> [Items]:
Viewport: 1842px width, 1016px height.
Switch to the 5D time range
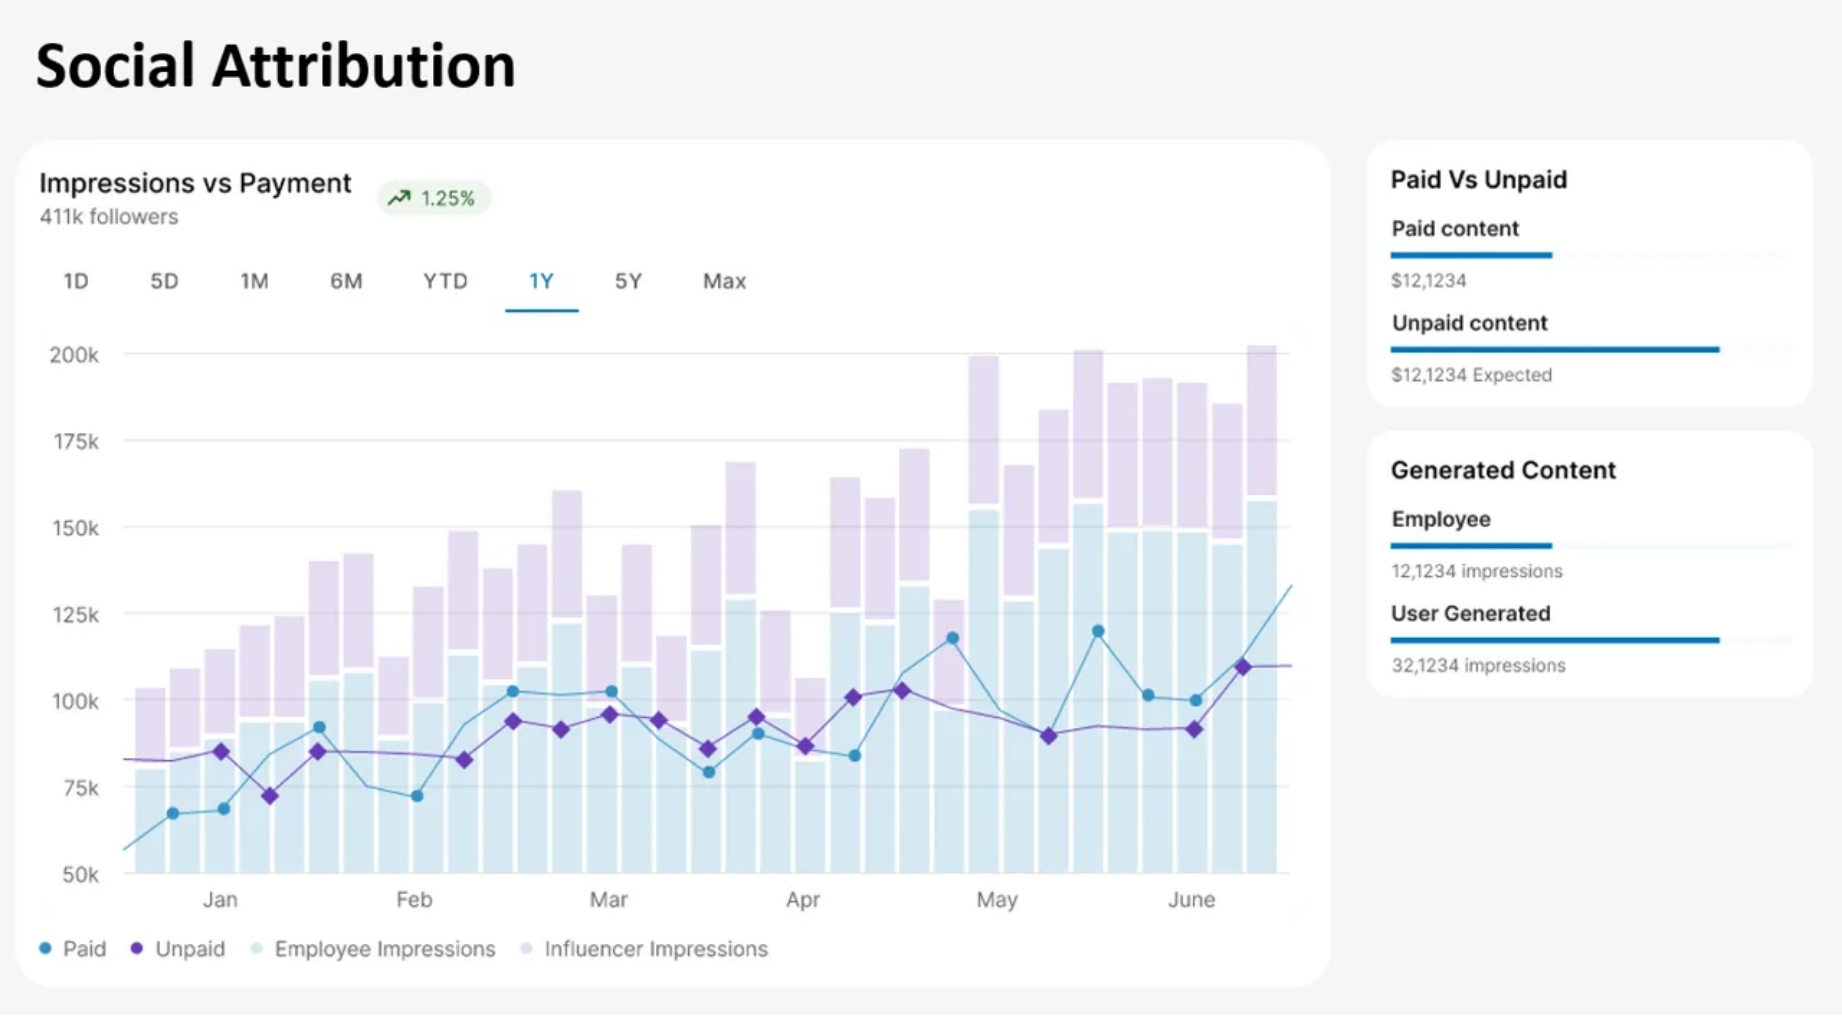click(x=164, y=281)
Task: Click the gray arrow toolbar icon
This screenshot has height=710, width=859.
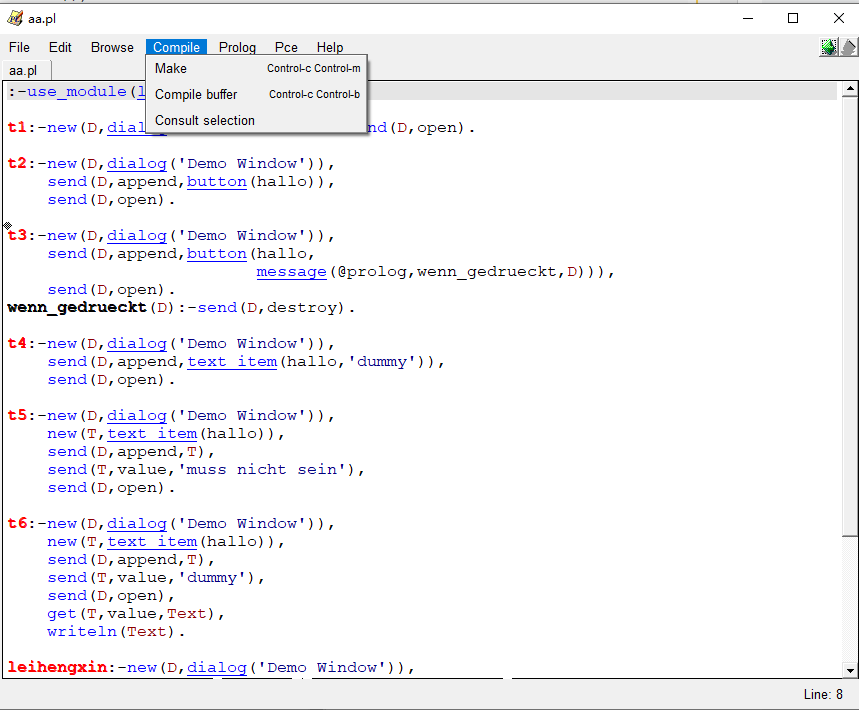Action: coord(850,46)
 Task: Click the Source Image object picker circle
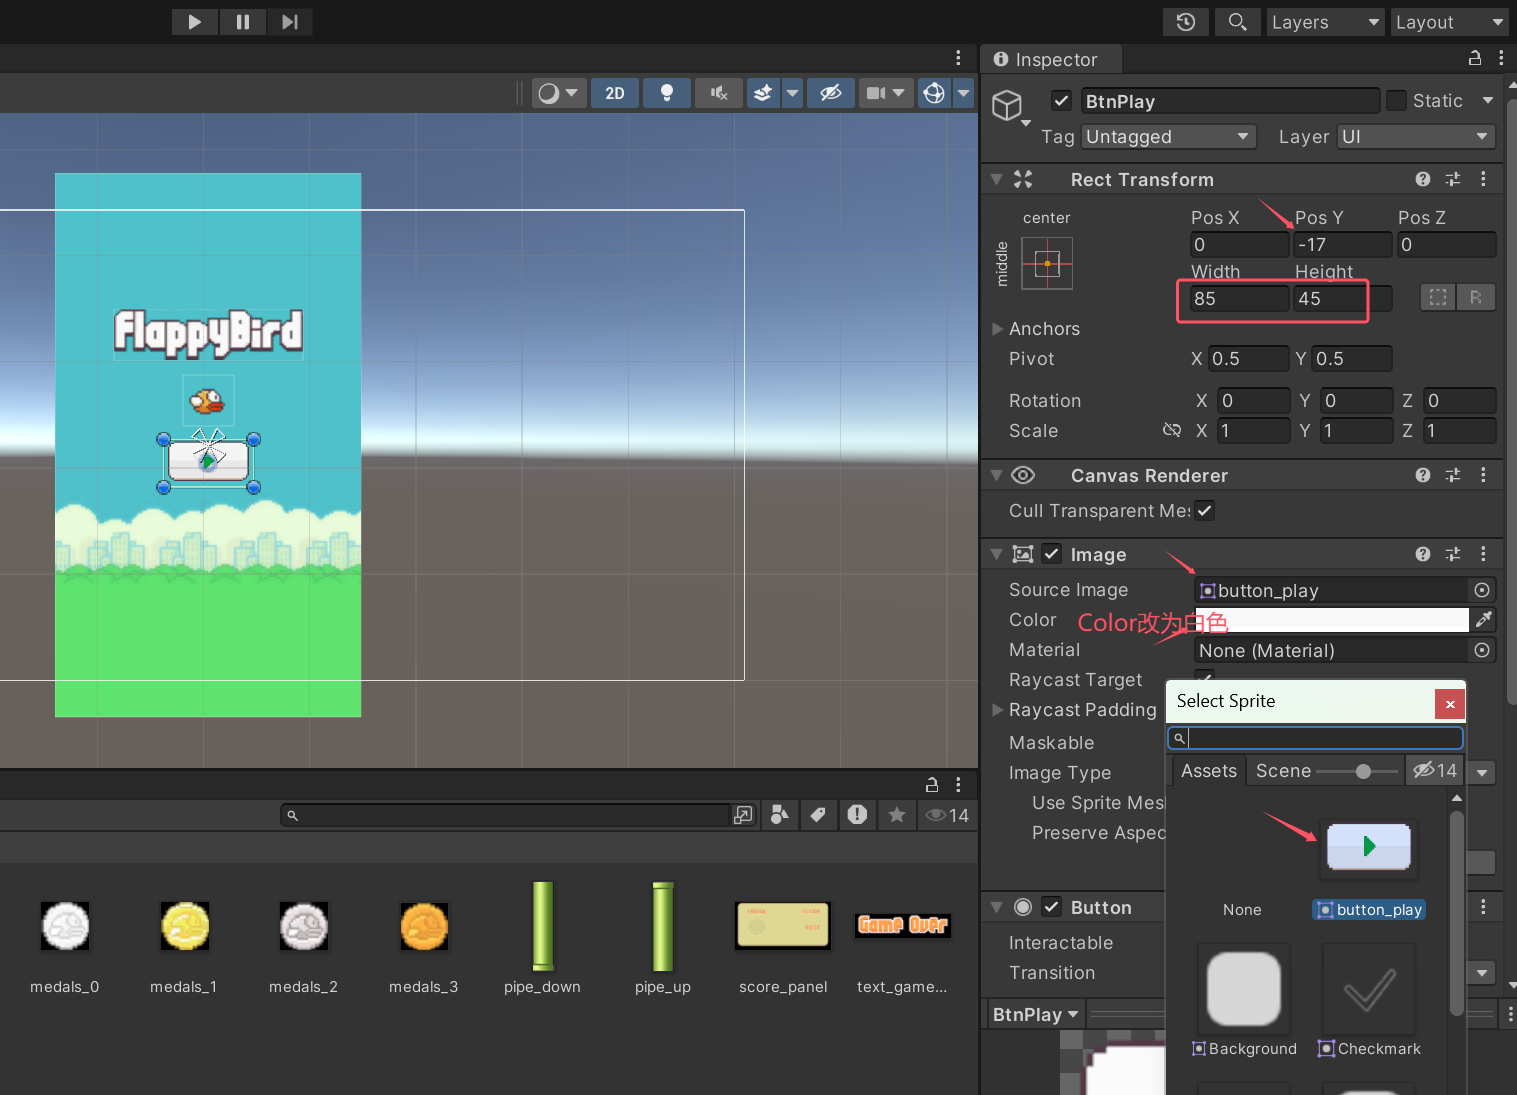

> [To do]: Reproduce every line of the entries above word for word, leaving out the pictures.

> [Full answer]:
Viewport: 1842px width, 1016px height.
Switch to the 5D time range
click(x=164, y=281)
Task: Click the gray arrow toolbar icon
This screenshot has height=710, width=859.
Action: coord(850,46)
 Task: Click the Source Image object picker circle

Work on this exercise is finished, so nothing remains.